Telah empat kali Praha mendapat jadwal PTM, namun empat kali itu pula ia tidak pernah lagi melihat si Kakak Kelas 12 Pemilik Mata Belo itu. Di satu sisi Praha merasa bersyukur, sebab usahanya untuk melupakan dan bersikap normal agaknya akan selesai dalam waktu dekat. Namun di sisi lain, entah kenapa Praha selalu mencari keberadaan si Kakak Kelas 12 Pemilik Mata Belo itu. Terkadang menyebabkan usahanya untuk melupakan sedikit tergoyah.
Praha sedang labil dengan keputusannya sendiri.
"...Jika kalorimeter berisi enam liter air dan kalor jenis airnya empat koma dua joule per gram derajat celcius, tentukan entalpi pembakaran gas metana." Bu Nila si Guru Kimia sedang suntuk membacakan soal ketiga dalam empat menit terakhir.
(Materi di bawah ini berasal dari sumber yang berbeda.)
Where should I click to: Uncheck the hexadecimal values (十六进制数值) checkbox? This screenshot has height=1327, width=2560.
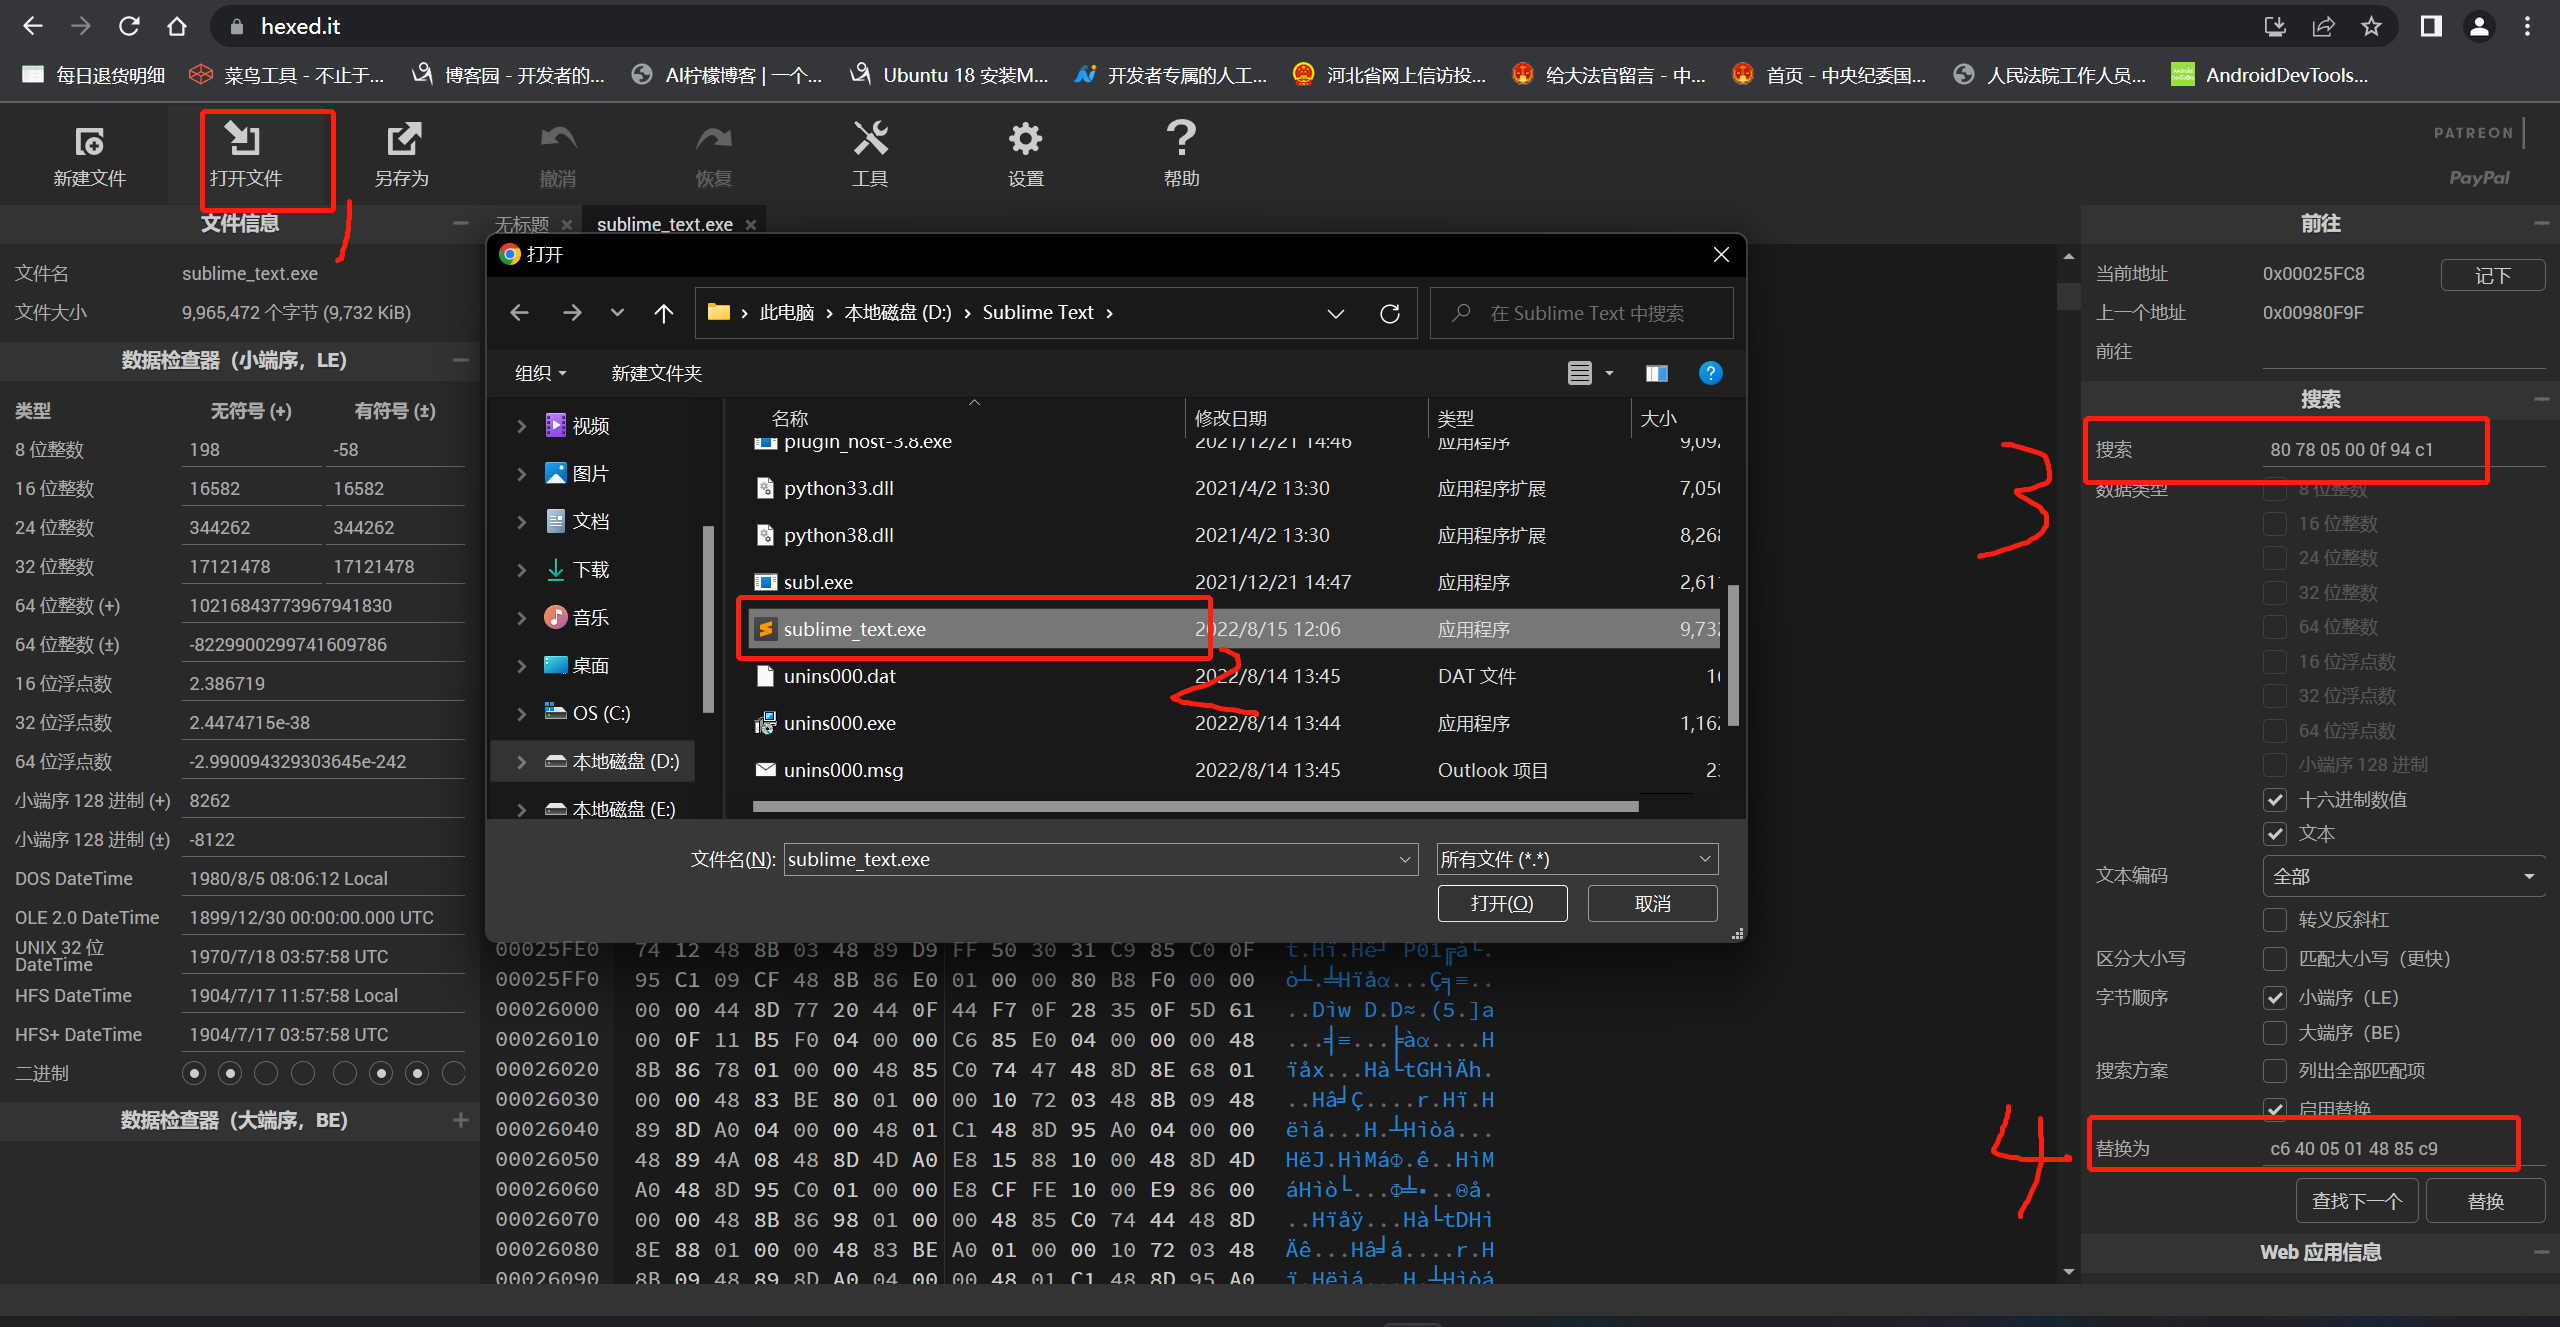tap(2275, 800)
Praha menulis soal yang dibacakan dengan malas. Entahlah, menurutnya belajar kimia sungguh tidak menarik. Selama belajar di semester satu kelas sebelas ini, tidak ada satupun materi kimia yang Praha mengerti─begitu pula dengan pengakuan teman sekelasnya yang lain.
"Sudah?" Tanya Bu Nila, memastikan murid-muridnya telah selesai menulis soal nomor 3.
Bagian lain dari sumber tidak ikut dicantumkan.